Unless that meat is certified organic or from a farm which explicitly bans any growth drugs (like us), you need to assume the meat contains some sort of growth drug. Even natural food stores generally allow the use of ractopamine and other growth drugs. I’ve done my homework and personally called several brands sold in the local co-ops; they also allow the use of this growth drug in their products (especially in deli meats). The tide is just starting to turn on this specific drug, but you can be sure a new unlabeled “not hormone or steroid” drug is already in the works.

What to Do?

  • In the grocery, seek out packages that sayRaised Without any Growth Promotants.
  • Ask your grocer if they have formal audited standards regarding the use of non-labeled growth drugs.
  • If they do, encourage them to publicly post these standards so consumers know what they are buying.

Some other reading

Comments (4)

  1. Ernesto Palestino:
    Jun 16, 2021 at 08:40 AM

    Thanks for the article. Very informative and clearly explained. I hope more people get to read and understand the real stories.

  2. Emily Niswanger:
    Nov 28, 2021 at 12:40 PM

    Great article! So ractopamine is still legal to use in the US and there's no way to know if your meat has been raised with it since it's not disclosed on the package, correct?

  3. Jack McCann:
    Nov 28, 2021 at 02:45 PM

    That is accurate. Its use is being reduced due to international bans which are impacting domestic production. Export is such a huge part of US agriculture, so their rules have an impact here.
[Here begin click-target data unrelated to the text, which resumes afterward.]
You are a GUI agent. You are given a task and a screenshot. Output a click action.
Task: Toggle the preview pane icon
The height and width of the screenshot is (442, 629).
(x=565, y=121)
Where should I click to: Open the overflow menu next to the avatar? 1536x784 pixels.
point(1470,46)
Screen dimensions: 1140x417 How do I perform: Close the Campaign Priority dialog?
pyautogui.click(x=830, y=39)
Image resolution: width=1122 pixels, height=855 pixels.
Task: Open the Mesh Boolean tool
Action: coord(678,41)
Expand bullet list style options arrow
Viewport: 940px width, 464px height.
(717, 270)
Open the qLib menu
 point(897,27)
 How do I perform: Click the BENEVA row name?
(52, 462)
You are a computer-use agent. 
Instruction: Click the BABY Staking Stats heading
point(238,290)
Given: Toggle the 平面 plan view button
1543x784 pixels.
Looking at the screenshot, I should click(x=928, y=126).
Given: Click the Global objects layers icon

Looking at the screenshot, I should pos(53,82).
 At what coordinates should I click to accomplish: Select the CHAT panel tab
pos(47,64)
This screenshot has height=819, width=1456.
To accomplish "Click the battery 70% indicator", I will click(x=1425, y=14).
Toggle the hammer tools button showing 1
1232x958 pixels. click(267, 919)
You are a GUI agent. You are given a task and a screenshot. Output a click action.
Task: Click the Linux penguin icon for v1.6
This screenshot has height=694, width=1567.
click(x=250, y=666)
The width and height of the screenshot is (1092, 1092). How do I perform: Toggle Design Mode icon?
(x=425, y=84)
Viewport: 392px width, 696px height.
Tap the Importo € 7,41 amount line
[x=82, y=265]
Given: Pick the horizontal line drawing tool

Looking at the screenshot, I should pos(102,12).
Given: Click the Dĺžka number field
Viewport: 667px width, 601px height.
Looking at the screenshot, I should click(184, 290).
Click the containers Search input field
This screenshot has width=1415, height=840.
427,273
    Although it isn't 100%, I personally assume any grocery or restaurant beef/pork/turkey has used it unless it is certified organic or the label explicitly says that no growth promotants of any sort are used (just saying no hormones or steroids doesn't mean anything since comparably few use those anymore). In the midwest, we are the center of large scale meat production and this growth drug was invented here, so buying local isn't really a helpful way to avoid these chemicals.

    At TC Farm, we don't make label claims on our packages, but instead we publicly display our affidavits under our standards page so there is more transparency than a label would allow. (You can read those under the "about" section of our website.)

  4. Emily Niswanger:
    Dec 11, 2021 at 12:50 PM

    Thank you so much for your thoughtful reply! I'm a dietitian so knowing this information and passing it onto clients is so helpful!